* SET PROBLEM A: Say whether each statement agrees with the passage on landlords' addresses for notices, answering yes or no and quoting the deciding words: (i) Section 48 requires the landlord to give the address in writing. (ii) The walkthrough covers both England and Wales. (iii) Section 47 applies only to spoken demands for rent.
* SET PROBLEM B: Write the next part of the passage on landlords' addresses for notices, starting after its last sentence.

* BEGIN PASSAGE *

Here is a rule almost no renter has heard of, and it can quietly tilt the balance with an evasive or absent landlord. If your landlord has not given you a name and an address in England or Wales where you can serve notices on them, the law treats your rent as not legally due until they do. It is buried in a piece of 1980s legislation, but it is alive and well, and it is genuinely useful to know.

This walkthrough explains sections 47 and 48 of the Landlord and Tenant Act 1987 in plain English: what they require, what the consequence really is, where it helps you, and how to ask for the missing details without getting yourself into difficulty. It covers England only.

What the law says

There are two related duties.

  • Section 48 requires the landlord to give you, in writing, an address in England or Wales at which notices, including legal proceedings, can be served on them.
  • Section 47 requires the landlord's name and address to be stated on any written demand for rent or other sums. If that address is outside England and Wales, the landlord must also give an England or Wales address for the service of notices.

The part that matters most is the consequence attached to section 48: if the landlord has not provided a valid address for service, the rent (and certain other sums) is treated as not being due from you until they do. A basic transparency rule, in other words, comes with real teeth.

* END PASSAGE *
* BEGIN SOURCE EXCERPT *

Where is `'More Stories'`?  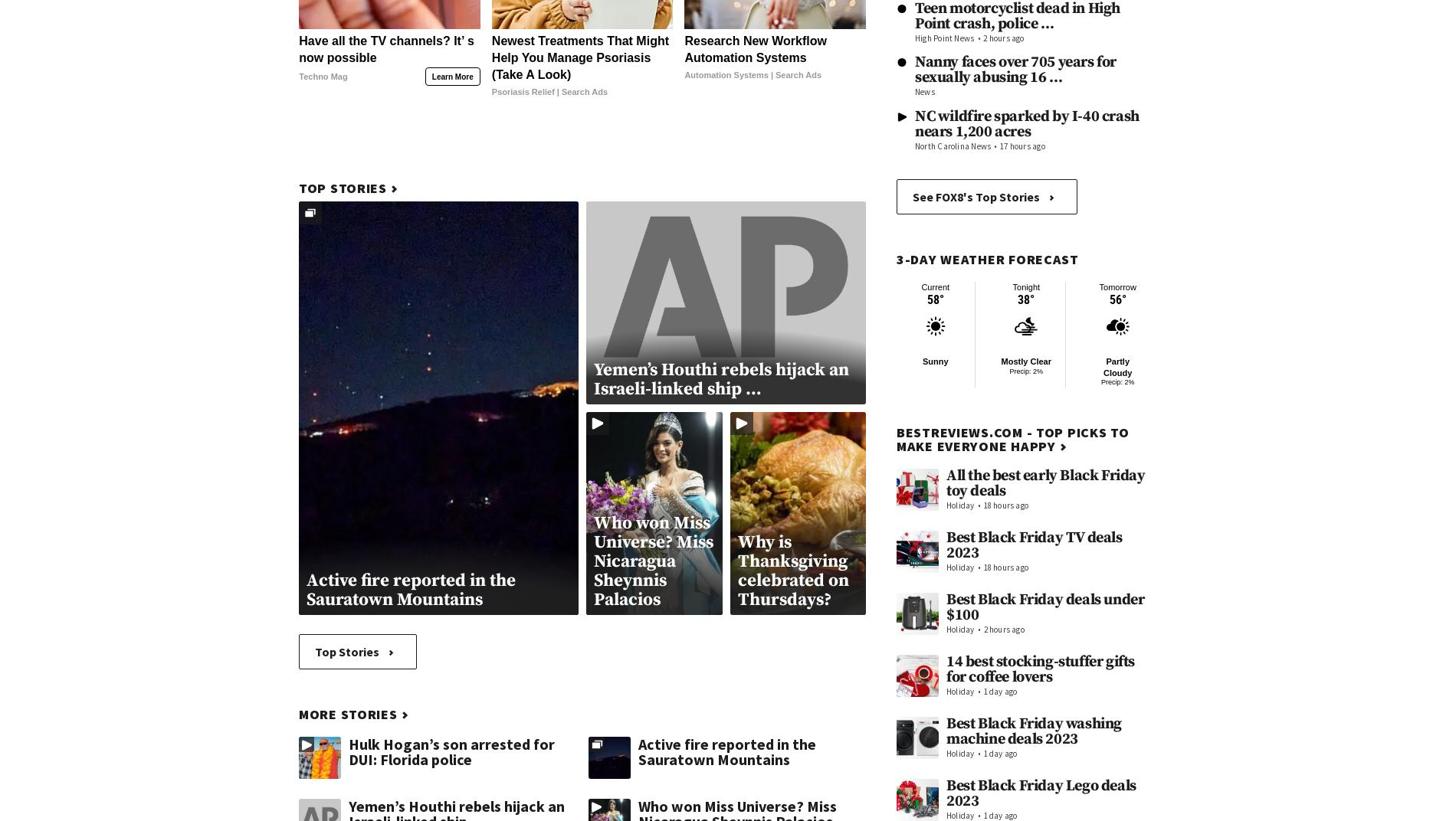
'More Stories' is located at coordinates (298, 714).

* END SOURCE EXCERPT *

* EXERCISE ANSWER A:
(i) Yes: "Section 48 requires the landlord to give you, in writing, an address in England or Wales at which notices, including legal proceedings, can be served on them."
(ii) No: "It covers England only."
(iii) No: "Section 47 requires the landlord's name and address to be stated on any written demand for rent or other sums."

* EXERCISE ANSWER B:
What it does NOT mean

This is the bit to get right, so you do not land yourself in trouble. The rent is not cancelled. It is treated as not due for the time being. It is suspended, not wiped.

The moment the landlord provides a compliant name and address for service, the rent that was treated as not due becomes payable again, including everything that built up while they were in default. So you must never simply stop paying and spend the money, because you will still owe it once they comply.

The sensible approach is almost always:

  1. Keep paying as normal, or if you want to use the point, keep the rent set aside rather than spending it.
  2. Ask for the missing details in writing.
  3. Resume or confirm normal payment once they provide them.

Treat this as leverage and as a defence, not as a route to living rent free.

Where it actually helps you

There are two main situations where this rule earns its keep.

As leverage. A landlord or managing agent who has been ignoring you, or who hides behind a PO box, an overseas address, or email-only contact, suddenly has a concrete reason to engage. Until they give you a proper address for service, the rent is not technically due, and certain steps they might want to take become harder. It is a polite, lawful way to force an evasive landlord to the table, and once they are engaging on this, they tend to engage on everything else too, from repairs to a rent increase.

As a defence. If a landlord tries to rely on rent arrears, for example to support a possession ground, the fact that the rent was not legally due because they failed to comply with section 48 can be a real answer to that. Arrears that were never lawfully due are a very different thing from arrears that were.

"But my demands only show the agent"

Worth checking carefully. Section 47 requires the landlord's own name and address on rent demands, so a demand showing only the agent's details, with no landlord name and no proper address for service, may not comply. And an email address on its own is generally not an address for the service of notices.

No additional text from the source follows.